Fig. 5.

BMC-MGC hybrids undergo reprogramming and can differentiate into CALR⁺ cells in the long term. (a) RT-PCR analysis of YFP⁺ hybrids FACS-sorted from NMDA-damaged retinae of GFAP-Cre/BM^R26Y mice, 24 hpi. Transcript levels of are expressed as fold-changes relative to hybrids-depleted retinae (NMDA retina). Values represent means ± S.E.M. (n ≥ 3).

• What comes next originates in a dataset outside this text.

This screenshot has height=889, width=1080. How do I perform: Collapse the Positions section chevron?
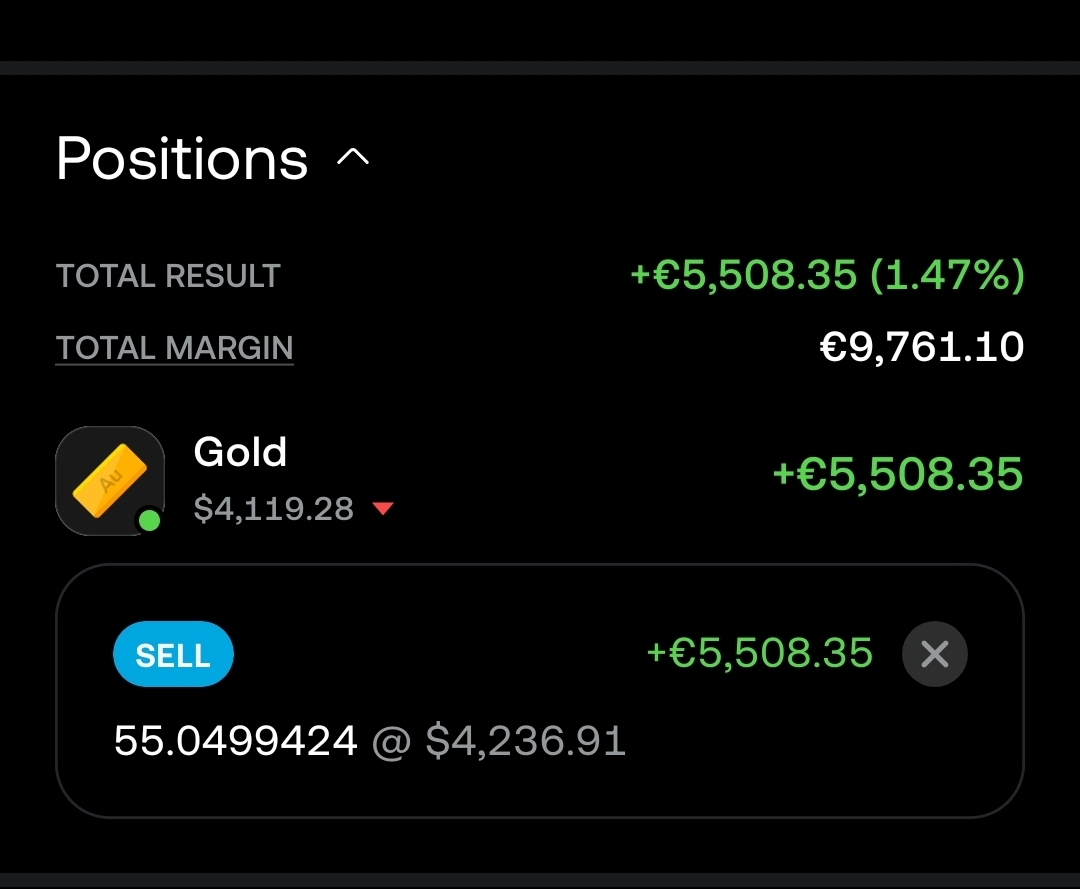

Statistical analysis is based on unpaired Student's t-test (Oct4, p = 0.3266^ns; SSEA1, p = 0.3205^ns, Sox2, p = 0.0139^⁎; Pax, p = 0.0153^⁎; Nestin, p = 0.2728^ns; Ascl1, p = 0.3358^ns; Six3, p = 0.3822^ns; Prox1, p = 0.2247^ns; Chx10, p = 0.2774^ns; Math5, p = 0.7969^ns; Math3, p = 0.0048^⁎⁎; CyclinD1, p = .0237^⁎). (b) Representative immunostaining images of retinal flat mounts from undamaged (CTR) and damaged (NMDA) GFAP-Cre/BM^R26Y chimeric mice, 3 wpi (n = 3). Yellow arrows show co-localization of YFP⁺ hybrids (green) with CALR (red). Scale bar: 20 μm. (c) Percentages of YFP⁺/CALR⁺ hybrids relative to total of YFP⁺ hybrids counted in random fields of retinal flat mounts from GFAP-Cre/BM^R26Y chimeric mice, 3 wpi (n = 3).